Nous l’avons déjà vu : l’éducation n’a pas eu sa part lors du Grenelle, il faudra y revenir.
Les acteurs de l’éducation à l’environnement vers un développement durable ont toutefois identifié des avancées méthodologiques indéniables. Ces avancées, si elles restent insuffisantes, méritent d’être connues, les acteurs dans les territoires peuvent s’appuyer dessus pour promouvoir la capacité de "faire ensemble". Il y a, dans les conclusions du comop 34 en particulier, des arguments qu’on aurait tort de négliger.

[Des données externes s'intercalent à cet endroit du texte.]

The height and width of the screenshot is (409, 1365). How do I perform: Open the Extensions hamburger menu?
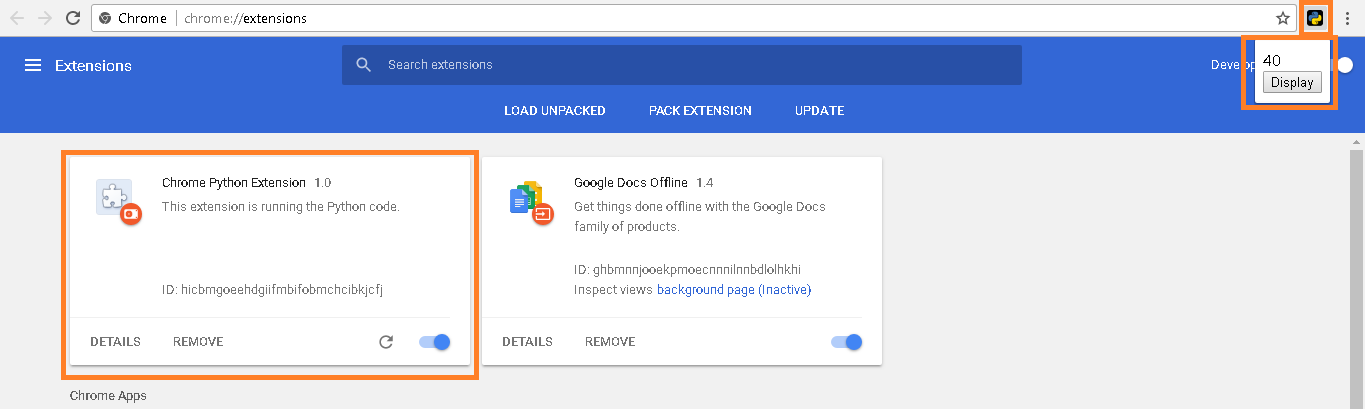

Les détracteurs peuvent toujours dire, montrer du doigt, critiquer en bloc… Nous serons un nombre certain à affirmer que nous avons acquis des points clés lors du Grenelle. Tous ceux qui, par la discussion et la participation souhaitent s’impliquer dans la lutte pourront y puiser des arguments à poser face à un élu, un préfet, un recteur, un directeur d’administration, un industriel...Et pourtant, ils seront nombreux à dire, ceux qui luttent pour le développement de l’EEDD (éducation à l’environnement vers un développement durable), « le Grenelle n’a rien apporté sur le volet de l’éducation ! » et ils auront aussi raison.

Si nous avons effectivement avancé sur la question de la façon d’agir pour construire la culture écologique de la société, en revanche force est de constater que l’opérationnalité n’est pas là. Il faudra encore du temps.

La question de la culture arrive après toutes les autres

Il faut bien avouer qu’en ce qui concerne l’éducation, les choses avaient plutôt mal commencé. Les associations spécialisées ont eu le sentiment d’avoir été oubliées au démarrage. Elles n’étaient pas présentes parmi les neuf ONG choisies au départ à l’été 2007. Les phases en région ont heureusement rappelé l’importance de l’éducation à l’environnement. Un Comop (comité opérationnel) 26 démarré fort tardivement sur l’éducation a soulevé quelques espérances. Hélas elles ont été vite déçues quand les participants ont constaté que le propos se focalisait sur l’enseignement scolaire.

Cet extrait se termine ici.